Kay-Alexander Scholz
15. Dezember 2021

Die neue Regierung und Gesundheitsminister Karl Lauterbach wollen bei der Pandemie-Bekämpfung vieles besser machen. Doch dass es einfacher wird, ist nicht gesagt.

Germany Cabinet
Der neue Gesundheitsminister Karl Lauterbach (r.) und Bundeskanzler Olaf ScholzBild: Michael Sohn/AP/picture alliance

Deutschland hat eine neue Regierung - und mit Karl Lauterbach auch einen neuen Gesundheitsminister. In der Corona-Politik soll nun einiges anders werden. "Wir haben in der Vergangenheit viel über Mittel, aber viel zu wenig über Strategie gesprochen", sagte Lauterbach in der populären Talkshow "Anne Will". Die aktuelle Strategie sei: Delta-Welle brechen, dann so viel Boostern wie möglich zum Schutz vor der neuen Omikron-Variante und danach mit neuen Impfstoffen neue Wellen gleich verhindern.

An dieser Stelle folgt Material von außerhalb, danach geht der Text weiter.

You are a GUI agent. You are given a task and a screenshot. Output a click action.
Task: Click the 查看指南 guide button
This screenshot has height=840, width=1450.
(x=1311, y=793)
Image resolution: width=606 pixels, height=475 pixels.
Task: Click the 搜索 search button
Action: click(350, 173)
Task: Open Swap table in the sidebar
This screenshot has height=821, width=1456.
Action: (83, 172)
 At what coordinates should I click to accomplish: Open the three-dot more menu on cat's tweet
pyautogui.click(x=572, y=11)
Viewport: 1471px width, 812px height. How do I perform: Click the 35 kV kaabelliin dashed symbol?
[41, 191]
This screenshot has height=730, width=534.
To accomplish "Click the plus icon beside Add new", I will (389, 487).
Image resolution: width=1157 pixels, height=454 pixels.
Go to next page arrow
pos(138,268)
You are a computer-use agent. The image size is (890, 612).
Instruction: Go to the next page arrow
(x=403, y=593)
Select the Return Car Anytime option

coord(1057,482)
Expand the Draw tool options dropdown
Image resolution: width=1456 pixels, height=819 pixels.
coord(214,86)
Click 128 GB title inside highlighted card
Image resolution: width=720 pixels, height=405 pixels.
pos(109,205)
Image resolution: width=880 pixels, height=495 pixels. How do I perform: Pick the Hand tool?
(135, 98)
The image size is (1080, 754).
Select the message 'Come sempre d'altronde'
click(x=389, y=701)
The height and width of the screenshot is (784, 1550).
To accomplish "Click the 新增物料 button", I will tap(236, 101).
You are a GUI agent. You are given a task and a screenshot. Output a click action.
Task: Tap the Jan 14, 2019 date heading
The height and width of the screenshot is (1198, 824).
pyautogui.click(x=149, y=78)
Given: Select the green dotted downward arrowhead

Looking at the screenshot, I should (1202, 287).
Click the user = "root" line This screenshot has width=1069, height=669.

Außerdem versprach Lauterbach, die Wissenschaft stärker einzubeziehen. Anders als sein Amtsvorgänger Jens Spahn ist Lauterbach selbst Mediziner. Sein Expertenwissen war ein Grund dafür, weshalb sich laut Umfragen viele Deutsche Lauterbach als Gesundheitsminister gewünscht hatten.

Dass die Verbindung der beiden Rollen nicht einfach ist, zeigen Diskussionen, die ein Tweet Lauterbachs ausgelöst hat. Lauterbach schreibt in Bezug auf eine neue Studie aus Großbritannien: "Frühe Boosterimpfung scheint sinnvoll, wahrscheinlich notwendig."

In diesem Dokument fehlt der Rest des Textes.